* **EXERCISE AIM**:
From the entries below, transcribe exactly the lines between the line holding "Công tắc, ổ cắm chữ nhật (1359, 1492)" and the line holding "Sweezy Community (41, 2486)", inclusive; skip all other lines.

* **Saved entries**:
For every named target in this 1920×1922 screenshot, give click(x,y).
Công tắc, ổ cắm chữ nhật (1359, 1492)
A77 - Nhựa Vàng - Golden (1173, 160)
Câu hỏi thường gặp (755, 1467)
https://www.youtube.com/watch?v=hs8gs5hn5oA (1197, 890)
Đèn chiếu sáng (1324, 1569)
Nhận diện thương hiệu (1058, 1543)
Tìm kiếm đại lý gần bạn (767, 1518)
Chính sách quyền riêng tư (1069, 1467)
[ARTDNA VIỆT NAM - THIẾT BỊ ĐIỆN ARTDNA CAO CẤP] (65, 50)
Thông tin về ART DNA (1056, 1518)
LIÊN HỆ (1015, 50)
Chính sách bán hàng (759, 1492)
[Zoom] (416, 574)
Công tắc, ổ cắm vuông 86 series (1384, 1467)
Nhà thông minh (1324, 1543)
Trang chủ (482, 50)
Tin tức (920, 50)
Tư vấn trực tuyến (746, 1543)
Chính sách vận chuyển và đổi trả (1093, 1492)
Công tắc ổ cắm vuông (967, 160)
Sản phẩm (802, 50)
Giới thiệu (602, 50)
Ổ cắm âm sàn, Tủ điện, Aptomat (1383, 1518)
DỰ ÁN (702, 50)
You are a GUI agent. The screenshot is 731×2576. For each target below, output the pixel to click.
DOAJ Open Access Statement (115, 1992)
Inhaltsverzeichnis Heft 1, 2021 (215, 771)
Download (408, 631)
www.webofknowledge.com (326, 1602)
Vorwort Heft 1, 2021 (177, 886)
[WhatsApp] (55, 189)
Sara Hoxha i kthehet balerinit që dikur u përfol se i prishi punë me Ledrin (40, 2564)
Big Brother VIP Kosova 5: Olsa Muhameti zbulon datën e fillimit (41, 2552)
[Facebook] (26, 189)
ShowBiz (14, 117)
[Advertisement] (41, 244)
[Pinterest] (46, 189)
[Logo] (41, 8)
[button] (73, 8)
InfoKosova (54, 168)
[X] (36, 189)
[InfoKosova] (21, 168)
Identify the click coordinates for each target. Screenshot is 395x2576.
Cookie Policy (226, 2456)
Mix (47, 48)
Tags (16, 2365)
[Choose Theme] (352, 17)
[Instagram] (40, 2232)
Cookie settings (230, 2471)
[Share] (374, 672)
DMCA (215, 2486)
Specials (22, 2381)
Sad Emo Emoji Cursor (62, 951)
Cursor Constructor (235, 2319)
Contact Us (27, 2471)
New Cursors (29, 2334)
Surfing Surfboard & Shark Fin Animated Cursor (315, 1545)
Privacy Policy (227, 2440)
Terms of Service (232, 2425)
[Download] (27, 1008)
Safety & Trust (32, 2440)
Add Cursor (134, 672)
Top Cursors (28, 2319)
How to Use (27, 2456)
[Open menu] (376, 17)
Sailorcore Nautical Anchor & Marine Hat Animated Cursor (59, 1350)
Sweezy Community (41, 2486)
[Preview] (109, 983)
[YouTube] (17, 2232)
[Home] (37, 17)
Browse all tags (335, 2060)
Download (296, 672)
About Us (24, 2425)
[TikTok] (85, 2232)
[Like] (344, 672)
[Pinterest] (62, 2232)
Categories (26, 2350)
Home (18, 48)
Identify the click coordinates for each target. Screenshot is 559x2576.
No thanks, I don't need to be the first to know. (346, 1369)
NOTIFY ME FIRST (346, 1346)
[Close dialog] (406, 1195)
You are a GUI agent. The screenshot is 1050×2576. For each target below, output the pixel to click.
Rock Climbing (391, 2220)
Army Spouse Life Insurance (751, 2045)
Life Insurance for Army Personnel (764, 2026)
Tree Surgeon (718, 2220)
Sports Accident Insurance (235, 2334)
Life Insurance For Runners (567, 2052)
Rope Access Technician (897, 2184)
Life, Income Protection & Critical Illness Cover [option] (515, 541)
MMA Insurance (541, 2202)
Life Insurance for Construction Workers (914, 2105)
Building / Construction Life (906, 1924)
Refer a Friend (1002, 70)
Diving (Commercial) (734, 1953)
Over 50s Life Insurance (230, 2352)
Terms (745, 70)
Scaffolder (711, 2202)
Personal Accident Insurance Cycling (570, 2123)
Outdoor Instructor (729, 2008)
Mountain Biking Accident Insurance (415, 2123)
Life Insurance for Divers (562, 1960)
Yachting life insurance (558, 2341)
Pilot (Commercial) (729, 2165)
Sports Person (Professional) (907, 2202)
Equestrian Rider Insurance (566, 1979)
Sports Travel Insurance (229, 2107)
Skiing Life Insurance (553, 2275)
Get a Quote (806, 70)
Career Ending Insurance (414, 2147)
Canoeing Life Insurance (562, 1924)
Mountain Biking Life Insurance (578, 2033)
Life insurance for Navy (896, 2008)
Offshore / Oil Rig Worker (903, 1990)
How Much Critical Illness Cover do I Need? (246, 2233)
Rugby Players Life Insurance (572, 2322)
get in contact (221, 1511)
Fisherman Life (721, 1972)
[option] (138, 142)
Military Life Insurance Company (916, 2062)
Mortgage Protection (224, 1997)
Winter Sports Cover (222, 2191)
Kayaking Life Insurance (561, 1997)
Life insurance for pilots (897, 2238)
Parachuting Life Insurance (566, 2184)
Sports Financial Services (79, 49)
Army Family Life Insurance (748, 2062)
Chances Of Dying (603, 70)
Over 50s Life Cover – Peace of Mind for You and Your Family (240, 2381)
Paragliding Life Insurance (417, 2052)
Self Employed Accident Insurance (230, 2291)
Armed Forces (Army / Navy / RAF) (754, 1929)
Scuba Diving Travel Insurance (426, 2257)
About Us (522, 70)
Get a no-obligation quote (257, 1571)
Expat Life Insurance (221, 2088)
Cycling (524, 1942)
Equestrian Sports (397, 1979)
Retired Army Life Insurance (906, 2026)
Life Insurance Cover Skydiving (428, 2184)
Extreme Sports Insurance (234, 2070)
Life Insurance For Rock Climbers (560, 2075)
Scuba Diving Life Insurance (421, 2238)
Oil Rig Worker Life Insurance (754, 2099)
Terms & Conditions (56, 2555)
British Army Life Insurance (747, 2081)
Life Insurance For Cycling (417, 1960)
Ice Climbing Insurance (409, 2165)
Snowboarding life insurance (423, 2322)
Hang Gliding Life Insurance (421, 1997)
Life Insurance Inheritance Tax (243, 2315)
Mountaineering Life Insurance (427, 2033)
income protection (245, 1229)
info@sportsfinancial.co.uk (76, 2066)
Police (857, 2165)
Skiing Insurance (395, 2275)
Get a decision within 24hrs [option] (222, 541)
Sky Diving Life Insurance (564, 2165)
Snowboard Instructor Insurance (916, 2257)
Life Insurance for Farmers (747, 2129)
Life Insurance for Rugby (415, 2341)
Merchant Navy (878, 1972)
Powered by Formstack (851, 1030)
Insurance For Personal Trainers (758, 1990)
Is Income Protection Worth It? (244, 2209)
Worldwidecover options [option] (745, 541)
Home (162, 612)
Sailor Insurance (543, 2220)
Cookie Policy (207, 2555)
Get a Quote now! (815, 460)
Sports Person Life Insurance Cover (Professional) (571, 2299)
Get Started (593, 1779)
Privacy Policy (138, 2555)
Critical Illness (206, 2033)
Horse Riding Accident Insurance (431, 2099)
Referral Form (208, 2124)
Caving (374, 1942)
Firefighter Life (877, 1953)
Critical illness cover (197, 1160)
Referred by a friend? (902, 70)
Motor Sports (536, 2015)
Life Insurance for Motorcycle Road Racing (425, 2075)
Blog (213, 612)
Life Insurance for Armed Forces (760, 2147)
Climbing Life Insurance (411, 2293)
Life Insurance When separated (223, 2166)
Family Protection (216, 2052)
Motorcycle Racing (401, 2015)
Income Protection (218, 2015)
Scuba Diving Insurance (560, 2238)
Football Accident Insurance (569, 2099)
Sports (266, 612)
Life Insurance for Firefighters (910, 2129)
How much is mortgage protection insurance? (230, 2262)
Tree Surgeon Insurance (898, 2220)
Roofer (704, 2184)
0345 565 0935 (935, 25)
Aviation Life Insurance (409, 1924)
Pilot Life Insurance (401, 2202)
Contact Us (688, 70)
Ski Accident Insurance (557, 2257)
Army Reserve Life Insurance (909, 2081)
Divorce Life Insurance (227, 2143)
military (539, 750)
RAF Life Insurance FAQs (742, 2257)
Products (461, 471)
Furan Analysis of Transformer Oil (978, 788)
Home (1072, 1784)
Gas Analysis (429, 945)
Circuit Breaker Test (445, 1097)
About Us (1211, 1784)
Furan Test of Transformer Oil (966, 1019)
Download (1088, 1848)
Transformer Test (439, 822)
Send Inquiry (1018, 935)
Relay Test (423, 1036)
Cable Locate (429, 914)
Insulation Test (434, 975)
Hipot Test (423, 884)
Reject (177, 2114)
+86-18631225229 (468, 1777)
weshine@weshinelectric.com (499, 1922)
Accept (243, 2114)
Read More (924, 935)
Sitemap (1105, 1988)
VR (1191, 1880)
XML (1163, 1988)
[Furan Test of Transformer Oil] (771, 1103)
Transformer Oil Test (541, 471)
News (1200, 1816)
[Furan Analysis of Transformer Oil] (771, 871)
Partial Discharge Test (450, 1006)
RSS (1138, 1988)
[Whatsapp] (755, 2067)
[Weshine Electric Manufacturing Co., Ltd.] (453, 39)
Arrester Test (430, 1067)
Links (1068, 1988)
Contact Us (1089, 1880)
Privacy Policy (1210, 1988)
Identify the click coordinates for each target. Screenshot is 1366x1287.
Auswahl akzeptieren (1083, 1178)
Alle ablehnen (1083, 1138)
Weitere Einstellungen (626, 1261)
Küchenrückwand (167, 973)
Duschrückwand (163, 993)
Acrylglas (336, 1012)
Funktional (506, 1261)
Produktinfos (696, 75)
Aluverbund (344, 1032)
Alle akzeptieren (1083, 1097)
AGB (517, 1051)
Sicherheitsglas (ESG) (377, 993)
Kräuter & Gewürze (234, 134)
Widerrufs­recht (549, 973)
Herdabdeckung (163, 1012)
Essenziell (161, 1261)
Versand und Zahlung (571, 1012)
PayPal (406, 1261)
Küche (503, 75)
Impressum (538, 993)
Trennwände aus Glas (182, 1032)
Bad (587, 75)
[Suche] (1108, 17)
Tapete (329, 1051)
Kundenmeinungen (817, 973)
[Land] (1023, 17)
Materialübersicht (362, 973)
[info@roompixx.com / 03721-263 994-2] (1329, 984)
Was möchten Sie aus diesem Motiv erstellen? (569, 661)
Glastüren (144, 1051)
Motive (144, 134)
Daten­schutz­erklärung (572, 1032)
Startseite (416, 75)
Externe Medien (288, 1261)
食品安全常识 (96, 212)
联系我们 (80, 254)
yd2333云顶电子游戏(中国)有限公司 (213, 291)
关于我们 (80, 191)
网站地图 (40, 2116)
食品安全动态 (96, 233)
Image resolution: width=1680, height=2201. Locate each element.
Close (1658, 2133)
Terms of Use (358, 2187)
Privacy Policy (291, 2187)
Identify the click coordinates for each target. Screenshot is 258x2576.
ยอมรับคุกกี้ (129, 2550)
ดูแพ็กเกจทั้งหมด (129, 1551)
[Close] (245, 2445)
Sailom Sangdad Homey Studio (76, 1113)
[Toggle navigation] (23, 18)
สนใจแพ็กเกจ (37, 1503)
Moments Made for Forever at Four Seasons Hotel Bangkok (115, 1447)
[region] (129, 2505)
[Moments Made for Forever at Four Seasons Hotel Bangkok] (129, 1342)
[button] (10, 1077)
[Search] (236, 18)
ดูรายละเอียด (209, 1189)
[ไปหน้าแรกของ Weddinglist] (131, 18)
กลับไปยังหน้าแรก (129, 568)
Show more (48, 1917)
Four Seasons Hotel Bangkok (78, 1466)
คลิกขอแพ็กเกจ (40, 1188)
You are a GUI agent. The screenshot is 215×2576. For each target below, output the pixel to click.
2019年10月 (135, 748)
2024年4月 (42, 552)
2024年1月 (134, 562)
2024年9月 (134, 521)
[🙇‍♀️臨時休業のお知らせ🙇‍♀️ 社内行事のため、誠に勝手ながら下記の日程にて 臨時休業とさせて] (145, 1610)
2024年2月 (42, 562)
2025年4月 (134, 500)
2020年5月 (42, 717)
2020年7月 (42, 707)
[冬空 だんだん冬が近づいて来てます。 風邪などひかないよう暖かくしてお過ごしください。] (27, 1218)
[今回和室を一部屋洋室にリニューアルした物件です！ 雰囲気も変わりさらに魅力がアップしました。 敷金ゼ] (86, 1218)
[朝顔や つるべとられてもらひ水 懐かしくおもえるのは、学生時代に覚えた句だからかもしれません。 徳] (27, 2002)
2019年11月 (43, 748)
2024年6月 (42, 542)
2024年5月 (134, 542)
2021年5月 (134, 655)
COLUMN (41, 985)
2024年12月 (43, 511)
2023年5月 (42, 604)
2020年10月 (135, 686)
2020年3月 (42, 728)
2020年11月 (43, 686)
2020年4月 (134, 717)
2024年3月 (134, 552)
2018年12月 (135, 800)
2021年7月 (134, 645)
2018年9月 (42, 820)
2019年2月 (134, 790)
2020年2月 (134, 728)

* **EXERCISE OUTPUT**:
Công tắc, ổ cắm chữ nhật (1359, 1492)
A77 - Nhựa Vàng - Golden (1173, 160)
Câu hỏi thường gặp (755, 1467)
https://www.youtube.com/watch?v=hs8gs5hn5oA (1197, 890)
Đèn chiếu sáng (1324, 1569)
Nhận diện thương hiệu (1058, 1543)
Tìm kiếm đại lý gần bạn (767, 1518)
Chính sách quyền riêng tư (1069, 1467)
[ARTDNA VIỆT NAM - THIẾT BỊ ĐIỆN ARTDNA CAO CẤP] (65, 50)
Thông tin về ART DNA (1056, 1518)
LIÊN HỆ (1015, 50)
Chính sách bán hàng (759, 1492)
[Zoom] (416, 574)
Công tắc, ổ cắm vuông 86 series (1384, 1467)
Nhà thông minh (1324, 1543)
Trang chủ (482, 50)
Tin tức (920, 50)
Tư vấn trực tuyến (746, 1543)
Chính sách vận chuyển và đổi trả (1093, 1492)
Công tắc ổ cắm vuông (967, 160)
Sản phẩm (802, 50)
Giới thiệu (602, 50)
Ổ cắm âm sàn, Tủ điện, Aptomat (1383, 1518)
DỰ ÁN (702, 50)
You are a GUI agent. The screenshot is 731×2576. For each target below, output the pixel to click.
DOAJ Open Access Statement (115, 1992)
Inhaltsverzeichnis Heft 1, 2021 (215, 771)
Download (408, 631)
www.webofknowledge.com (326, 1602)
Vorwort Heft 1, 2021 (177, 886)
[WhatsApp] (55, 189)
Sara Hoxha i kthehet balerinit që dikur u përfol se i prishi punë me Ledrin (40, 2564)
Big Brother VIP Kosova 5: Olsa Muhameti zbulon datën e fillimit (41, 2552)
[Facebook] (26, 189)
ShowBiz (14, 117)
[Advertisement] (41, 244)
[Pinterest] (46, 189)
[Logo] (41, 8)
[button] (73, 8)
InfoKosova (54, 168)
[X] (36, 189)
[InfoKosova] (21, 168)
Identify the click coordinates for each target. Screenshot is 395x2576.
Cookie Policy (226, 2456)
Mix (47, 48)
Tags (16, 2365)
[Choose Theme] (352, 17)
[Instagram] (40, 2232)
Cookie settings (230, 2471)
[Share] (374, 672)
DMCA (215, 2486)
Specials (22, 2381)
Sad Emo Emoji Cursor (62, 951)
Cursor Constructor (235, 2319)
Contact Us (27, 2471)
New Cursors (29, 2334)
Surfing Surfboard & Shark Fin Animated Cursor (315, 1545)
Privacy Policy (227, 2440)
Terms of Service (232, 2425)
[Download] (27, 1008)
Safety & Trust (32, 2440)
Add Cursor (134, 672)
Top Cursors (28, 2319)
How to Use (27, 2456)
[Open menu] (376, 17)
Sailorcore Nautical Anchor & Marine Hat Animated Cursor (59, 1350)
Sweezy Community (41, 2486)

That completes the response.